[Opening Data for this exercise section]

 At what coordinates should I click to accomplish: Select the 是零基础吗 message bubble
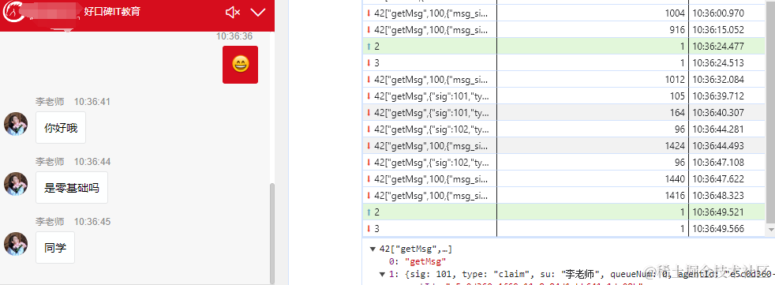(x=72, y=188)
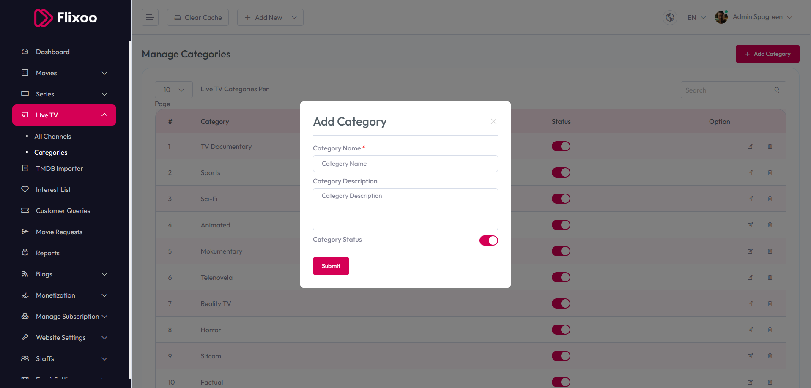Submit the new category form
This screenshot has height=388, width=811.
click(331, 266)
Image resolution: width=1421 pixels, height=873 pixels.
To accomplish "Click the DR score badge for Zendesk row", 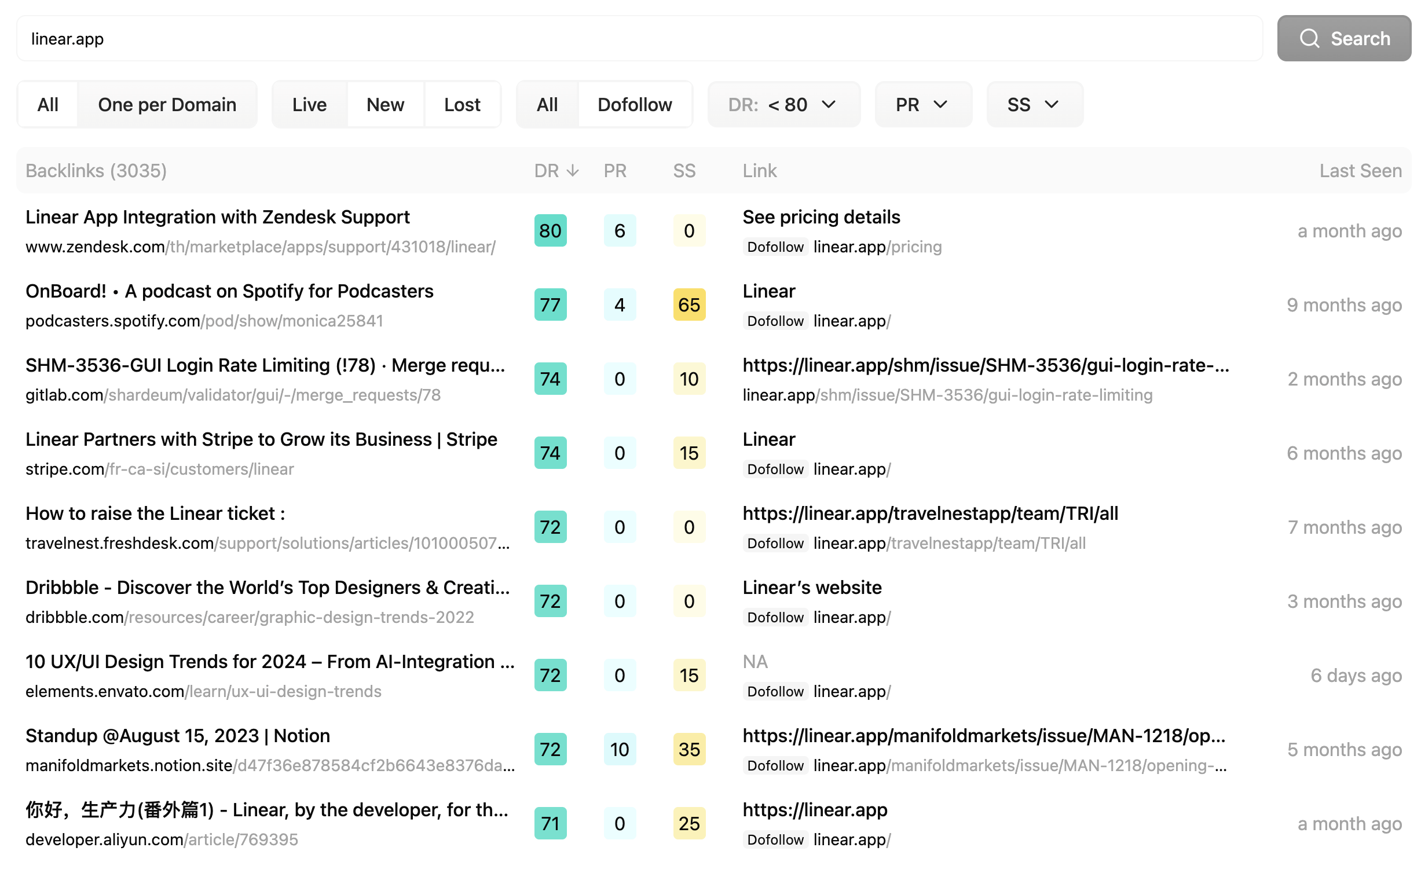I will coord(548,230).
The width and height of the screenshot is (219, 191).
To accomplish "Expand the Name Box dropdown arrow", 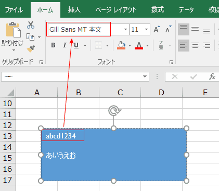I will click(x=145, y=77).
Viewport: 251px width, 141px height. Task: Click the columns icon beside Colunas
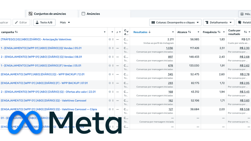pos(153,22)
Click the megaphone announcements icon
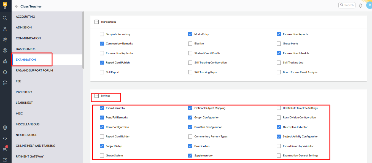 tap(5, 149)
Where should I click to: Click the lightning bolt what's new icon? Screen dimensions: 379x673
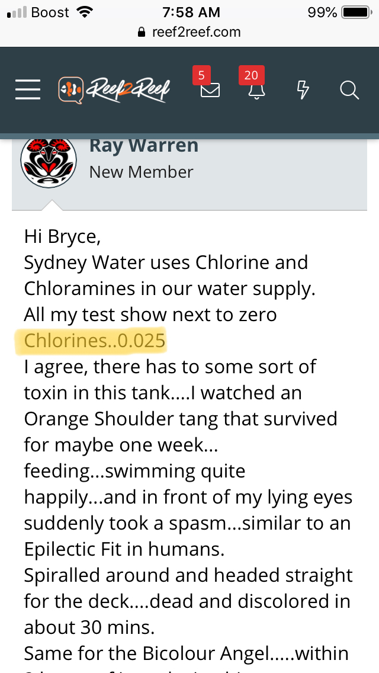coord(303,90)
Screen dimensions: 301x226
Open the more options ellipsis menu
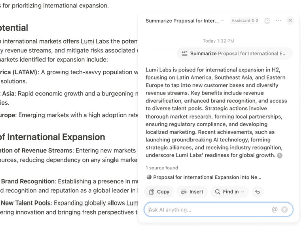tap(278, 21)
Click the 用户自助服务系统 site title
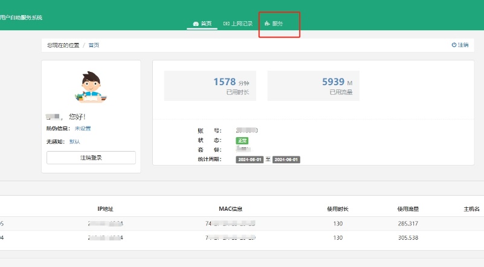The image size is (484, 267). (x=21, y=18)
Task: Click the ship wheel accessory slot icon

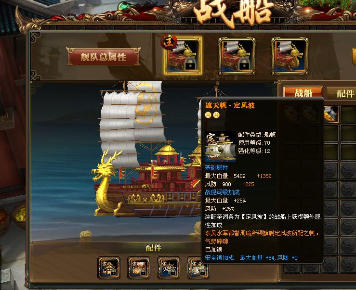Action: 169,268
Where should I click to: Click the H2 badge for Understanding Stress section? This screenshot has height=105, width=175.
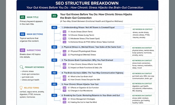tap(54, 27)
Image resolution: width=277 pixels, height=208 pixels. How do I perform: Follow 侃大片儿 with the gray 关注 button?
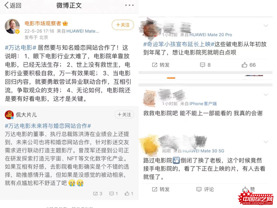click(x=124, y=115)
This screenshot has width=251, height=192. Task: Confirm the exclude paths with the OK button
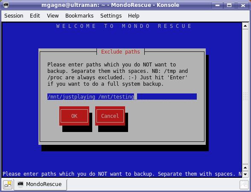point(74,116)
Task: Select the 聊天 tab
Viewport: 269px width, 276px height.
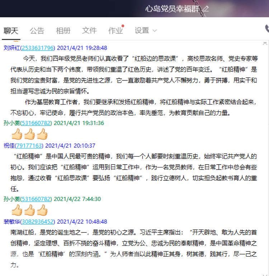Action: click(x=11, y=31)
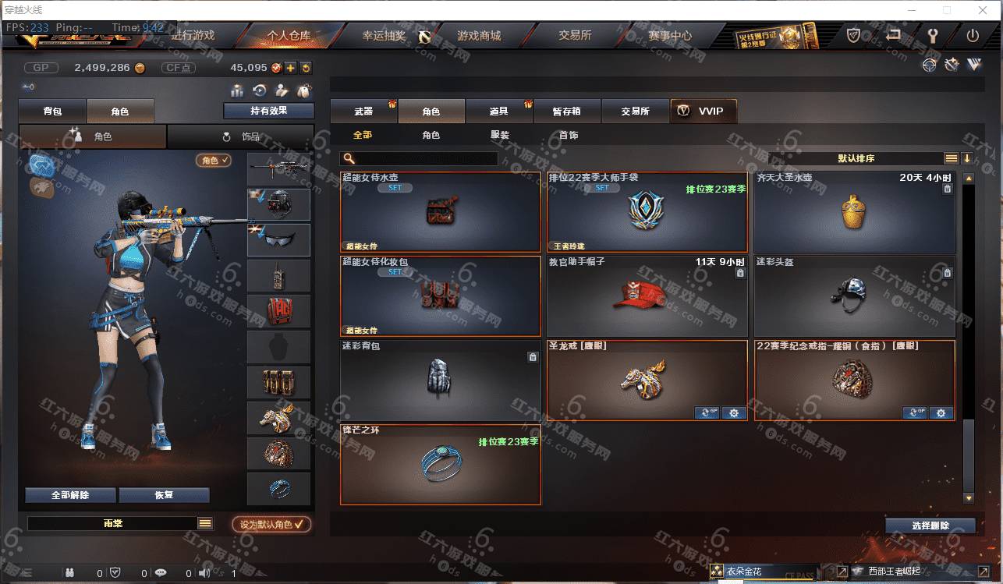
Task: Click the magnifier search icon
Action: (x=349, y=158)
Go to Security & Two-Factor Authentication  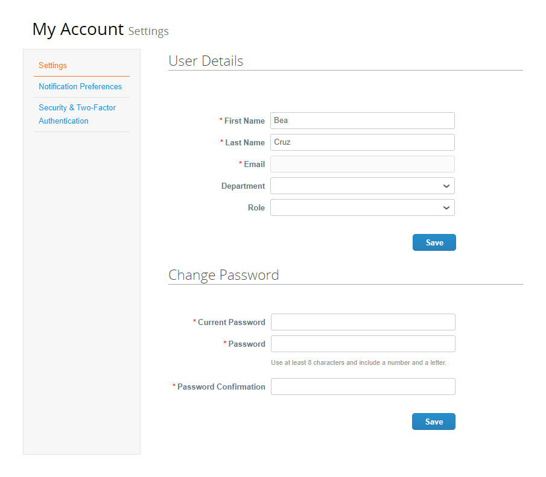pos(77,114)
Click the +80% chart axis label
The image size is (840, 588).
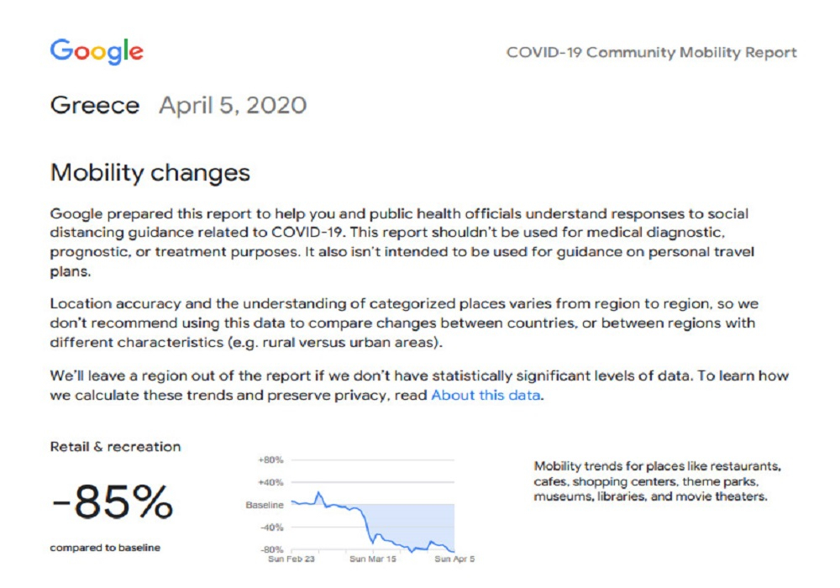tap(270, 459)
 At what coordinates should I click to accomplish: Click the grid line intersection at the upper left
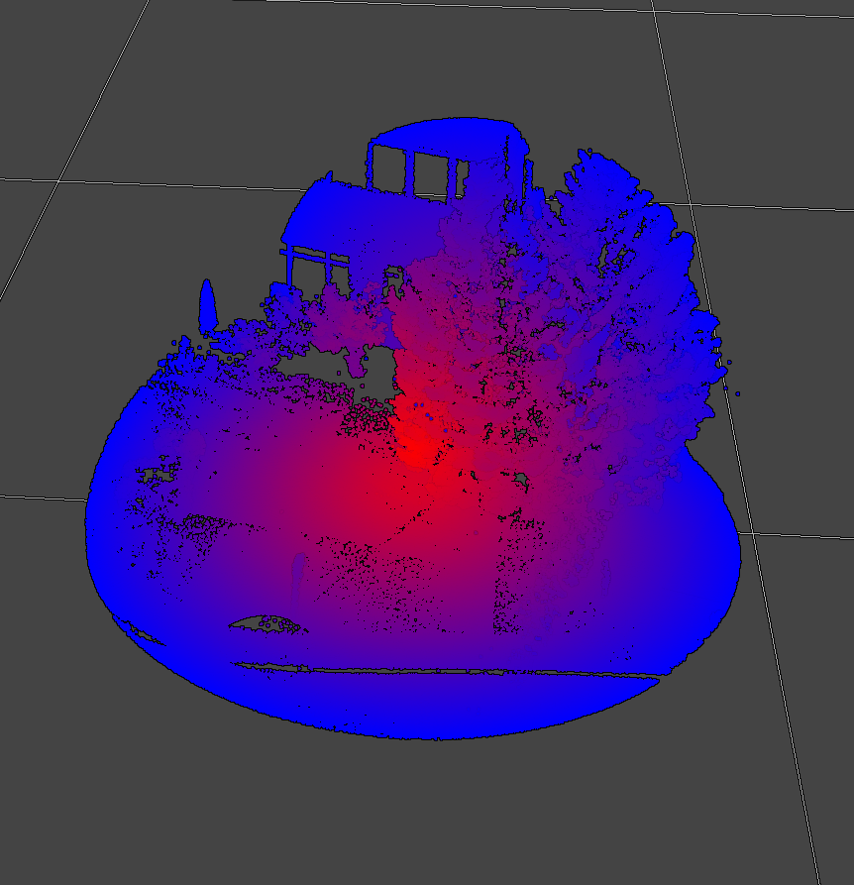[58, 180]
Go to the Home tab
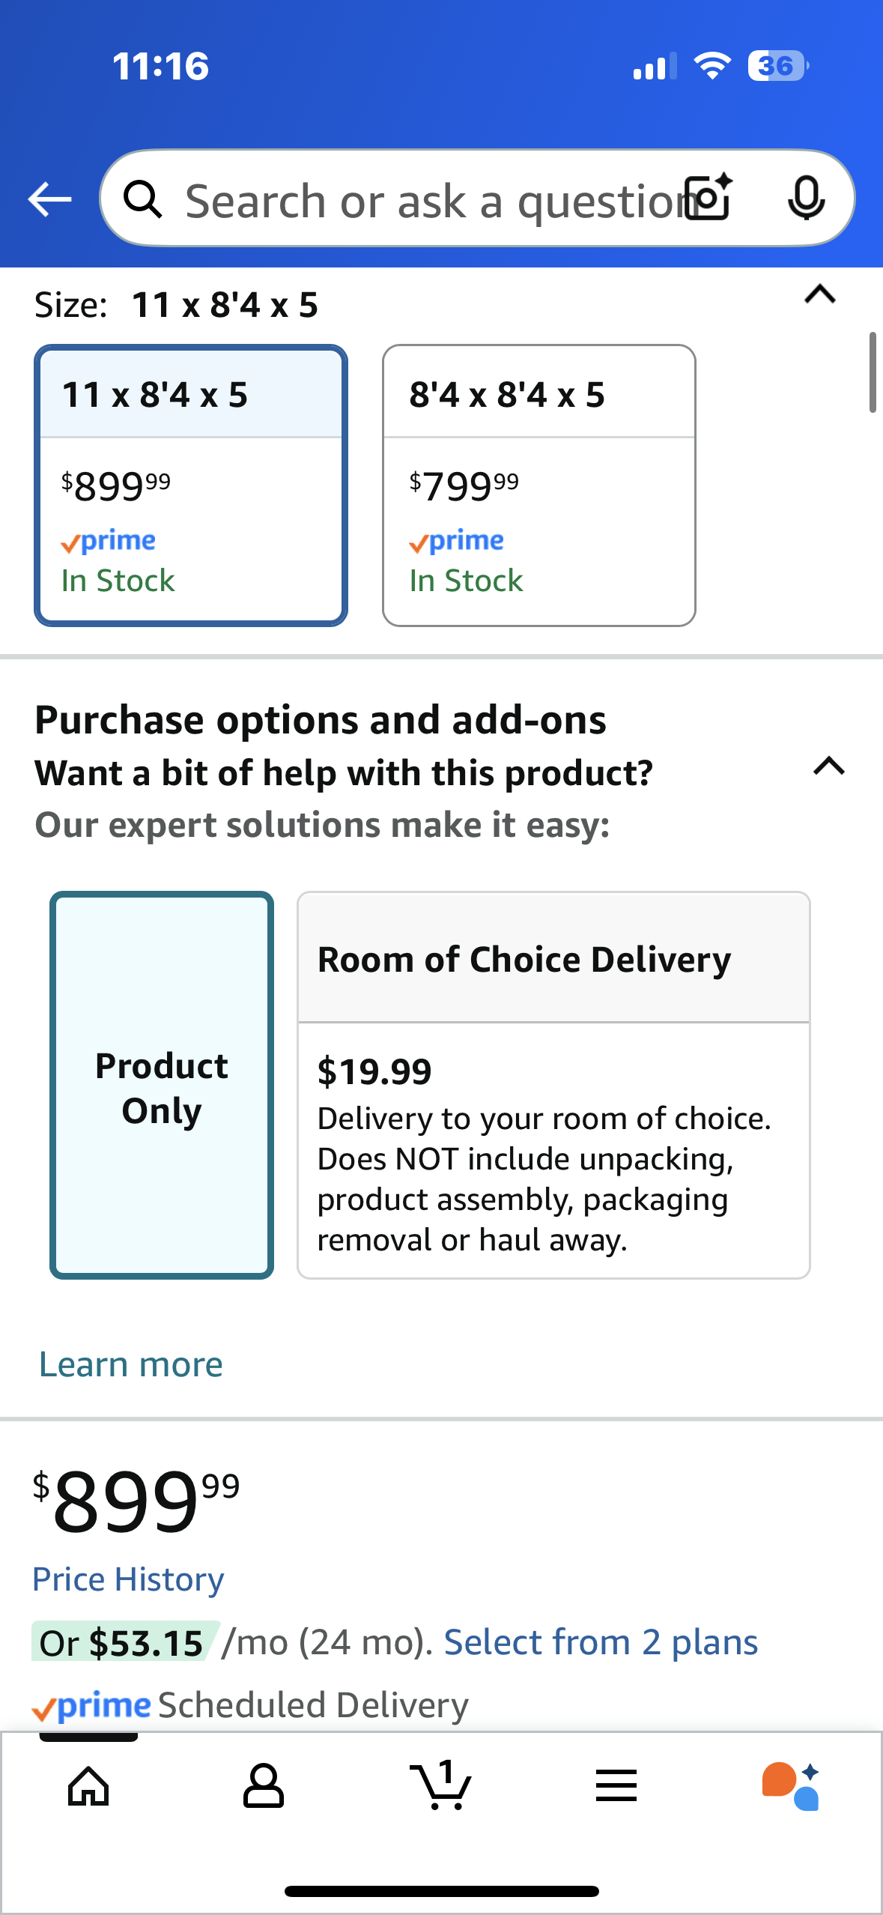The image size is (883, 1915). pyautogui.click(x=88, y=1786)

[Closing Data for this exercise section]

Try it |
Give again, word for word, the lines above from the first one through the one containing "Image resolution: width=1421"; no pictures.

Exercise solution |
 At what coordinates should I click to accomplish: Select the 是零基础吗 message bubble
(x=72, y=188)
Submit the new category form
This screenshot has height=388, width=811.
click(331, 266)
Image resolution: width=1421 pixels, height=873 pixels.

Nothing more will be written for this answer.